You are not logged in.

#1 2005-03-15 15:35:00

jp_fielding
Member
Registered: 2004-08-28
Posts: 85

mirroring arch [SOLVED]

has anybody ever run any numbers to find the threshold number of users and average package usage to justify a local mirror?

we have about 7 desktop boxes using x and 6 servers. 

for myself, i have install 238 packages coming in at a svelt 428M for /var/cache/pacman/pkg after running pacman -Sc.  that's probably about the average for the desktops.  our servers average about 85 with the cache running about 100M.

the problem is that that's simply a snapshot, the actually volatility of those packages and the average size per time period is lost.

we're currently mirroring testing,current and extra.

at first we thought this was a great a idea until one of my co-workers suggested that running a debian mirror over at the local university they found the benefit questionable.  of course, debian is a _very_ large creature, and 3 architectures on unstable may have accouted for that. 

for our part, the only wasteful things i can think we're mirroring is kde and openoffice. 

what might actually help in decision making would be a package/size change list over certain time periods.  like hourly or daily.  anybody seen anything like this?

probably going to try ntop on this box, but thought i would solicit over experiences first.

any thoughts?

thanks,
jp

Offline

#2 2005-03-15 20:31:19

cactus
Taco Eater
From: t͈̫̹ͨa͖͕͎̱͈ͨ͆ć̥̖̝o̫̫̼s͈̭̱̞͍̃!̰
Registered: 2004-05-25
Posts: 4,622
Website

Re: mirroring arch [SOLVED]

Why not mirror? Is there some downside for you as far as storage goes?

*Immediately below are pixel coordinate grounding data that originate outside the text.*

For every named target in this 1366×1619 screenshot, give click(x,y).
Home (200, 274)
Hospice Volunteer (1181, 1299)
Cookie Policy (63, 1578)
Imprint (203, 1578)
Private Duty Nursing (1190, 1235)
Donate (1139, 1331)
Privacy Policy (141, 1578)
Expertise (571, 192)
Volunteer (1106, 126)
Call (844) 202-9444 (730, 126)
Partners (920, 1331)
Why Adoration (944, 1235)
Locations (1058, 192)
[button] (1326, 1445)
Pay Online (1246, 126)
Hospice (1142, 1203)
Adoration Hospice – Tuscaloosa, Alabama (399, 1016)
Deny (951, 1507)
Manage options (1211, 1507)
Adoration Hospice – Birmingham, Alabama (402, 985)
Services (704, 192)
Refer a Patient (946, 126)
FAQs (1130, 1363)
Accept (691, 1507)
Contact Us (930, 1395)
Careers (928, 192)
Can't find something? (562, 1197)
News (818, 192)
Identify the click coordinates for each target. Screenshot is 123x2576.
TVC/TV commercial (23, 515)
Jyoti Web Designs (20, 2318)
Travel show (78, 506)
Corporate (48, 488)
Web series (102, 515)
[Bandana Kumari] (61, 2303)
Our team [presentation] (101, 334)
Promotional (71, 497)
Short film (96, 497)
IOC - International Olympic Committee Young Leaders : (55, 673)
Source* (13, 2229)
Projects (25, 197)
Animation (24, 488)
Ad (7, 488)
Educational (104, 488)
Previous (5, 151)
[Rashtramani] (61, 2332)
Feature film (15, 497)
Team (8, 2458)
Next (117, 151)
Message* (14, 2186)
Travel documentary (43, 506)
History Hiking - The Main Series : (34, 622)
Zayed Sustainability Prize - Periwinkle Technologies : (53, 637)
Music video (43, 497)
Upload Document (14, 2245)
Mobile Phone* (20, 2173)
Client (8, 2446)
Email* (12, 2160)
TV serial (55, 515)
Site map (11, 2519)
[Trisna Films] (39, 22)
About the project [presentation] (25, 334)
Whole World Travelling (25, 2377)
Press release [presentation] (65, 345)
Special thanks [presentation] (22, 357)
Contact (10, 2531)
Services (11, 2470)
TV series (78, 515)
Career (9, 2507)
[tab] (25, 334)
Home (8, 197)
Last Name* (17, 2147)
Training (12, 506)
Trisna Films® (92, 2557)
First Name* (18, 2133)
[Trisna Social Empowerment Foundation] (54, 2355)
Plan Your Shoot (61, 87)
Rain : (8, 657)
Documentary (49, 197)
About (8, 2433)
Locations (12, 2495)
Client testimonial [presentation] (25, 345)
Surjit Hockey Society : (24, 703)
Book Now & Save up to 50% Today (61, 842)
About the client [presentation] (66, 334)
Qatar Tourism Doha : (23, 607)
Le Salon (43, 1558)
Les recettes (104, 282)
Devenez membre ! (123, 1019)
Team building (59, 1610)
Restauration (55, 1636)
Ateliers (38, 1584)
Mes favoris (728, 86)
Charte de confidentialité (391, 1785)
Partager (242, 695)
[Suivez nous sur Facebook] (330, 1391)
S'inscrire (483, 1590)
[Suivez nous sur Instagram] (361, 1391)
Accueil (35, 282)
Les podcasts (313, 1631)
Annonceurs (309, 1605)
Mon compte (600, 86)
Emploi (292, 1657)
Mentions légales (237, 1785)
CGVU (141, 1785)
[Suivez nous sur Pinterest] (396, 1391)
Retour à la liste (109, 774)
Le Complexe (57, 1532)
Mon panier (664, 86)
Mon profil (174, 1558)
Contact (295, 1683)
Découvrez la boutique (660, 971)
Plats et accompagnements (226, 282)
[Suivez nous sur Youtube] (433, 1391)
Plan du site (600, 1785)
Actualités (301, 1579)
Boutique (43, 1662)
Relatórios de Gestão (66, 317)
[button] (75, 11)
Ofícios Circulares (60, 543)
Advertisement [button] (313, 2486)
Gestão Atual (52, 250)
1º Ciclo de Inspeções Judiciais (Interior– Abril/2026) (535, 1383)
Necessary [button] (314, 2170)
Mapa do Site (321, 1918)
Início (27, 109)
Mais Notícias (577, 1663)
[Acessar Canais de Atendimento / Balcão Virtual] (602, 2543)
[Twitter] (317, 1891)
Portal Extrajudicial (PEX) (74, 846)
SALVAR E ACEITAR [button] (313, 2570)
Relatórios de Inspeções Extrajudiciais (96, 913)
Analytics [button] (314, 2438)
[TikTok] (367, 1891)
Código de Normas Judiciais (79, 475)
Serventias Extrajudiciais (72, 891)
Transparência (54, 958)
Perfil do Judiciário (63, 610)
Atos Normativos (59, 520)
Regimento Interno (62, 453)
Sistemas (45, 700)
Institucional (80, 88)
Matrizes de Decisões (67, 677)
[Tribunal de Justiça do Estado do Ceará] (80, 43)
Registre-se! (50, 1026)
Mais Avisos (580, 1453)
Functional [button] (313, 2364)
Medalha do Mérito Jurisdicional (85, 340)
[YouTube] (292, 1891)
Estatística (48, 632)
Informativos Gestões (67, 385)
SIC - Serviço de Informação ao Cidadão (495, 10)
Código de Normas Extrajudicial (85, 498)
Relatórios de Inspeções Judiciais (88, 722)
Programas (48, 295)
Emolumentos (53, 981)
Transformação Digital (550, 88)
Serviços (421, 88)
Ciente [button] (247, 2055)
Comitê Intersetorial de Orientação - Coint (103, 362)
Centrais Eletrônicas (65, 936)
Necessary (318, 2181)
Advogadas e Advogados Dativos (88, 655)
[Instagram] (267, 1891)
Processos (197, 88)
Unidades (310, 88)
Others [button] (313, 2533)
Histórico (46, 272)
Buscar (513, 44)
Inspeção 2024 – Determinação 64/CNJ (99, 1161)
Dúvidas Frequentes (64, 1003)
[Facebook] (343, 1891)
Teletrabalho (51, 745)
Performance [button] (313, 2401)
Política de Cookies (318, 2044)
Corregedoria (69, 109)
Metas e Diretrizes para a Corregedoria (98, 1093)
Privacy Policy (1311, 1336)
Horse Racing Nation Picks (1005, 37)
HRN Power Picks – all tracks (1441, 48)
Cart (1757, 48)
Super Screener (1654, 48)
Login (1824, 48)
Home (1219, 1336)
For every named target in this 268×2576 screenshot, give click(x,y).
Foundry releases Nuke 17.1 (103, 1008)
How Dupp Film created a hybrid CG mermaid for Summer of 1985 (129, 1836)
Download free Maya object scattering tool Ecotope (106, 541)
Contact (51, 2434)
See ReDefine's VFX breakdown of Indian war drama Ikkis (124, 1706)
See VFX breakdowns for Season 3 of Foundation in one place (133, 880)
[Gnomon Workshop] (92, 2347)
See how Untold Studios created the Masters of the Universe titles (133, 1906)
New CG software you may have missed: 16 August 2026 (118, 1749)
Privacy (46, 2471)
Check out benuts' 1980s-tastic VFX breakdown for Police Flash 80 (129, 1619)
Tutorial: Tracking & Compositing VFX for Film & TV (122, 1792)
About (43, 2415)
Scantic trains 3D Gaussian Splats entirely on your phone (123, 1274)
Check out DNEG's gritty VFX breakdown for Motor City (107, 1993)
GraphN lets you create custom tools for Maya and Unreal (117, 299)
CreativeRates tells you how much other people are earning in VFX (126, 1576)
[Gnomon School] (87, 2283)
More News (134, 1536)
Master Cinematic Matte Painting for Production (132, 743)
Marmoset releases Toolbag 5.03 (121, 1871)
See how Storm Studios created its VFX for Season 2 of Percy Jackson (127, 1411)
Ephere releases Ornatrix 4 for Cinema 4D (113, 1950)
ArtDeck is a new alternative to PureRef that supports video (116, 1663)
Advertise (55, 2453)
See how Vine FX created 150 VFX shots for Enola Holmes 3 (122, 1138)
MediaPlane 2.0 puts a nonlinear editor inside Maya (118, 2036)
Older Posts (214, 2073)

If for no other reason, it reduces the strain on the arch server, and other mirrors, so it is a good thing.


"Be conservative in what you send; be liberal in what you accept." -- Postel's Law
"tacos" -- Cactus' Law
"t̥͍͎̪̪͗a̴̻̩͈͚ͨc̠o̩̙͈ͫͅs͙͎̙͊ ͔͇̫̜t͎̳̀a̜̞̗ͩc̗͍͚o̲̯̿s̖̣̤̙͌ ̖̜̈ț̰̫͓ạ̪͖̳c̲͎͕̰̯̃̈o͉ͅs̪ͪ ̜̻̖̜͕" -- -̖͚̫̙̓-̺̠͇ͤ̃ ̜̪̜ͯZ͔̗̭̞ͪA̝͈̙͖̩L͉̠̺͓G̙̞̦͖O̳̗͍

Offline

#3 2005-03-15 20:49:47

jp_fielding
Member
Registered: 2004-08-28
Posts: 85

Re: mirroring arch [SOLVED]

the storage doesn't bother us at all, but there does appear to be a threshold where mirroring actually uses up more bandwidth than not.  this is the situation that my debian 'friend' had :-).

for instance, say arch had about 50mb per day of updates for all packages, but of all packages, only 3mb was generally of interest per system, with 15 systems, thats 45mb.  at that point, the threshold value of mirroring is negative. 

this is just an example of where that threshold might be, i don't know yet and don't have any numbers, so i was curious if anyone else had looked at this problem.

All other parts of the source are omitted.